Pasal 167 ayat (3) UU Ketenagakerjaan

Dalam hal pengusaha telah mengikutsertakan pekerja/buruh dalam program pensiun yang iurannya/preminya dibayar oleh pengusaha dan pekerja/buruh maka diperhitungkan dengan uang pesangon yaitu uang pensiun yang premi/iurannya dibayar oleh pengusaha.”

 

Dalam sidang perbaikan, kuasa hukum para pemohon, Nurkholis Hidayat menuturkan Pasal 167 ayat (3) UU Ketenagakerjaan ini telah merugikan hak konstitusional kliennya dalam hal pembayaran uang pesangon, lantaran PHK karena pensiun.

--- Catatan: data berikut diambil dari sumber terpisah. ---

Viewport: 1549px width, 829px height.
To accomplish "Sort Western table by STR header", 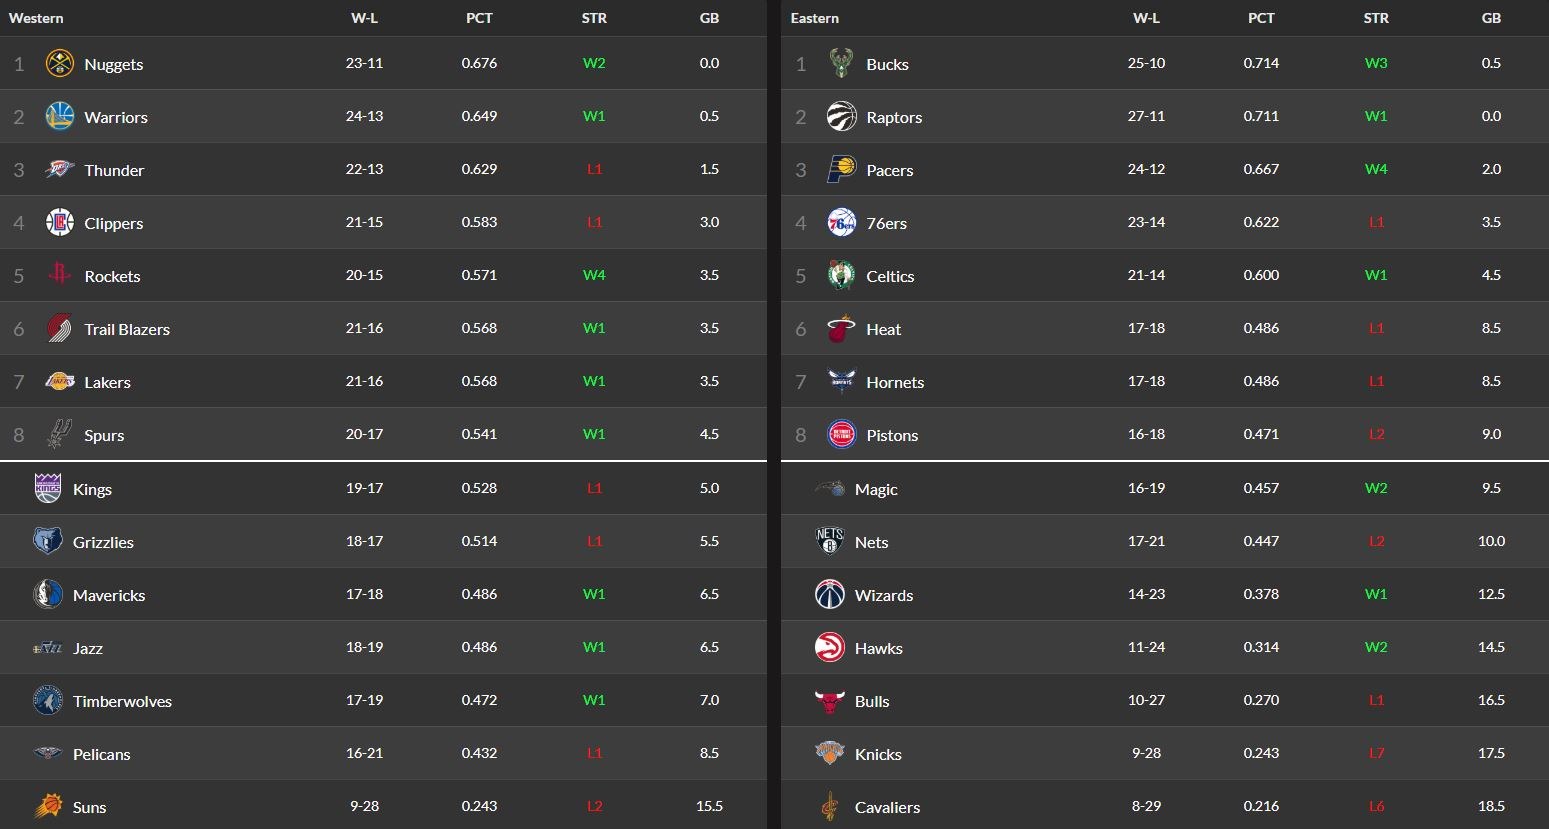I will pos(594,18).
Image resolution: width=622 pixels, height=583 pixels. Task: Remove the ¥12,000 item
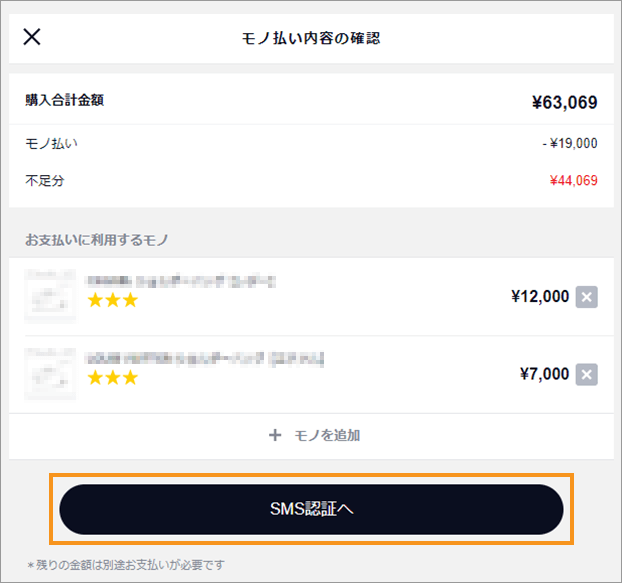pos(587,297)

Sebab, sesuai aturan di bank nasional tertentu, bagi karyawan yang pensiun mendapat uang pensiun dan uang pesangon.

 

Namun, praktiknya, dia menilai Pasal 167 ayat (3) telah menyebabkan multiinterpretasi.  Salah satunya diartikan oleh kalangan pengusaha perbankan ketika memahami pengertian uang pensiun dikurangi uang pesangon. Akibatnya, pekerja termasuk pemohon mengalami tidak dibayarnya uang pesangonnya atau uang pesangon mengalami kekurangan yang sangat signifikan, sehingga Pemohon tidak mendapat hak sebagaimana mestinya.

 

“Bahkan, mengakibatkan para pemohon atau pensiunan berutang pada perusahaan,” kata Nurkholis dalam sidang perbaikan permohonan yang diketuai Arief Hidayat di Gedung MK, Selasa (26/6/2018). Arief Hidayat didampingi Suhartoyo dan I Dewa Gede Palguna sebagai anggota majelis panel. Baca Juga: Formula Tepat Melakukan PHK Secara Hukum

 

Nurkholis menerangkan setelah memasuki usia pensiun,  pengusaha dan pekerja berkontribusi dalam pembayaran iuran program pensiun dalam prosentase tertentu. Namun, BNI, salah mengartikan frasa “diperhitungkan” menjadi dikurangi. Sehingga rumusan perhitungan pesangon pensiun normal hanya sebatas perhitungan uang pesangon dikurangi besarnya porsi BNI dalam program dana pensiun.

 

Sebab, kebijakan BNI, ketika menerapkan norma ini hanya mengakui program dana pensiunnya hanya dibayarkan oleh pengusaha. “BNI tidak memperhitungkan dan tidak mengembalikan iuran program pensiun yang telah dibayarkan oleh pekerja. Padahal, iuran dari pihak pekerja murni hak dari pekerja yang harusnya dikembalikan utuh oleh pengusaha dalam program manfaat pensiun,” lanjutnya.